We need to get rid of this notion that our children are perfect, that they have no evil in their hearts. I'll grant you that it isn't "evil" - it's simple unawareness of the feelings and rights, the 'personness' of other people. It's normal, but it's exactly what we hope to be teaching them about.
I remember a minor incident from a few years ago. A small boy, probably about 7, was going along the meat case at the supermarket, systematically sticking his finger through the plastic wrap of the cuts of meat. Kindly but firmly, I told him that he must not do that. His mother, who had been across the aisle, came over and jerked him away saying to me, "I'M taking care of him!"
Well, excuse me lady, but you were not.
Another time, many years ago, a neighbor child was throwing bits of gravel at my car. I took the child's hand and had her touch the car. I called her attention to how smooth and pretty the paint was, and told her that throwing gravel at the car would ruin that. Her mother came along, snatched her away and yelled, "She didn't damage your car and you know it!" No, lady, she didn't. That wasn't the point. What do you want her to end up doing in her ignorance?
Used to be they would say that it takes a community to raise a child. Today, anyone who comes near our child is considered a threat, and automatically wrong. There are reasons for this. But if we are going to take total responsibility for our children, then we need to TAKE that responsibility, and realize that children are NOT adults. They do not have the experience, or the brain wiring to behave as adults. They are wired to do what they need to do to survive, and that means pushing all limits until there are unpleasant consequences.
This is why I object so strongly to a child being tried as an adult for a violent crime. It isn't the child's fault. Children have not learned to restrain violent impulses. Once that child becomes an adult, he must restrain himself or face the consequences, but children are not capable of that. When a child is in an intolerable situation, he *will* lash out one way or another, begging for help. Instead we totally destroy their lives, putting them in prison where they learn to be completely antisocial.
Another incident: Friend of Son's, named Mark. Mark's parents were pretty good, actually. But Mark was picked on in school - laughed at, teased, and beaten up. He took to carrying a knife and one day he used it.
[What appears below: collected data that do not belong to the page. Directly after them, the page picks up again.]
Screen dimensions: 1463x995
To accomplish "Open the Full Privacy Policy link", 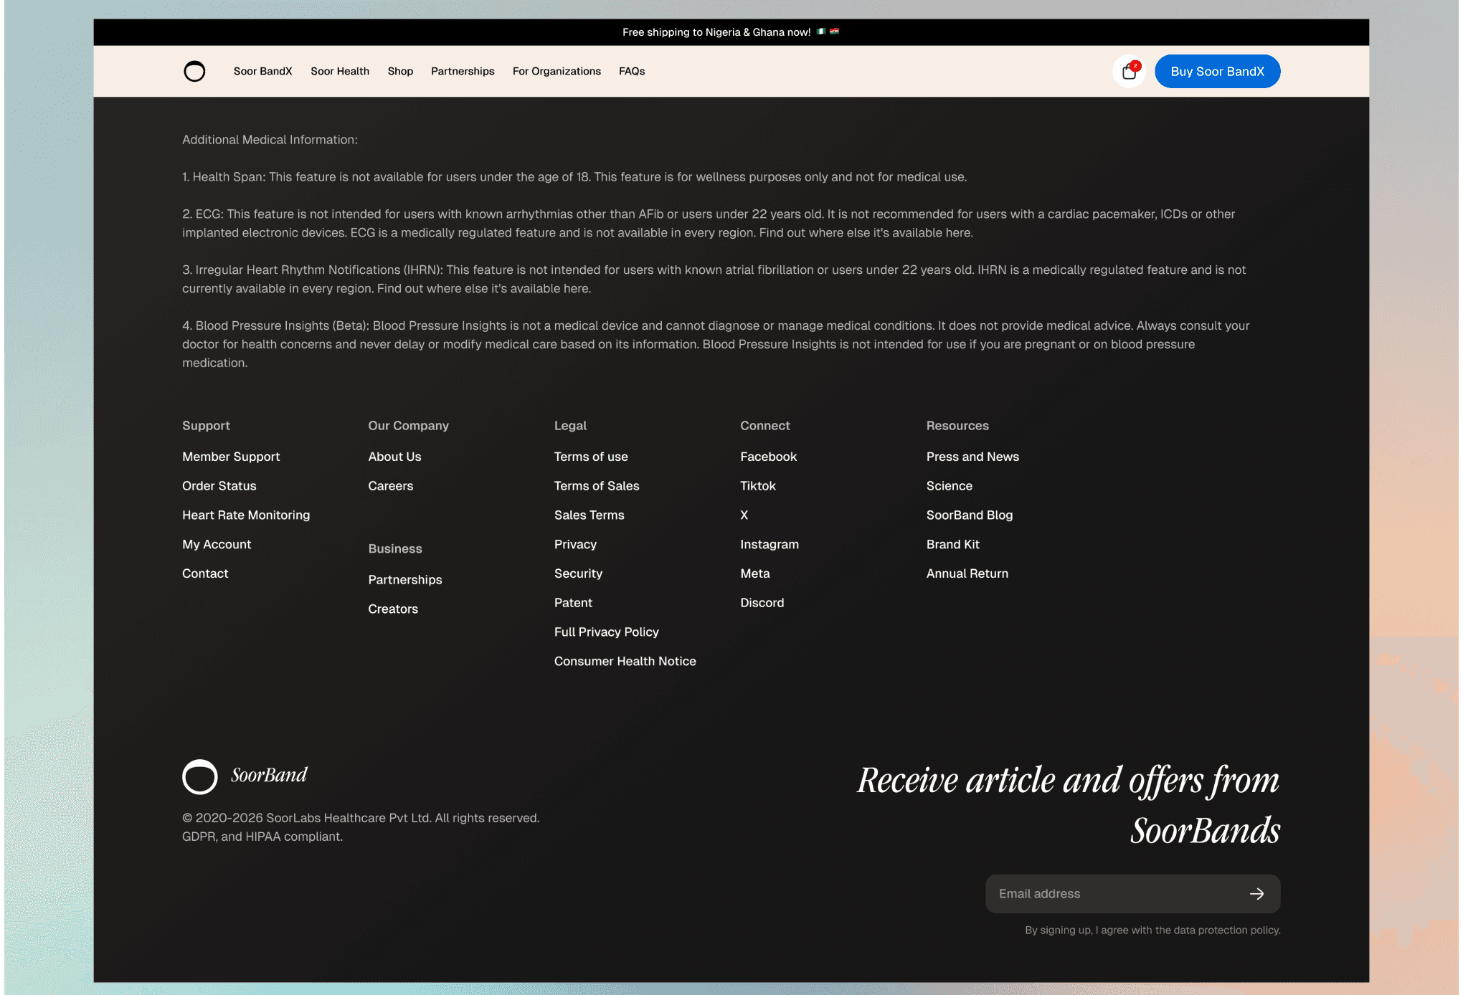I will [606, 632].
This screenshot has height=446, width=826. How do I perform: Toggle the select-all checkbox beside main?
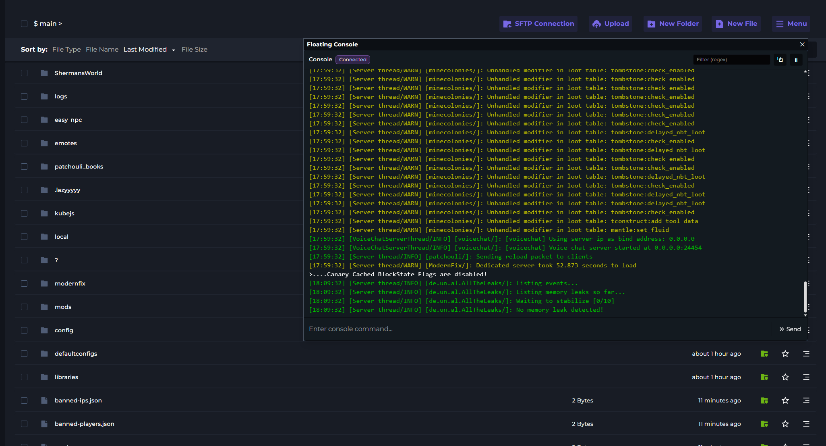(24, 24)
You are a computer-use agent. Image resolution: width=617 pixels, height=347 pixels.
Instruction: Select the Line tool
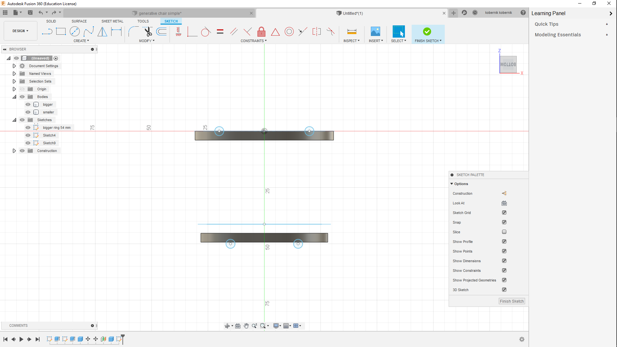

Mark, who had always restrained himself, who had been cruelly treated, was now the bad guy. They sent him to reform school. Ironically, this worked for him. While he hated the reform school and the kids he had to put up with there (no better than at home - he still didn't have social skills), when he got out he had a 'bad ass' reputation, and was left alone. It would be interesting to know what became of him.
I sent my daughter to a private school for two years, thinking that she would receive a better education. Like all my kids, and myself, she was teased and picked on. I noticed that any time she fought back, it was she who was caught and she who was punished. The perpetrators continued to get away with it.
We are backward about our children. Totally backward. Until we learn, as a society, what psychologists already know; that children are not mini adults, we will never improve. We are likely, in fact, to continue to decline.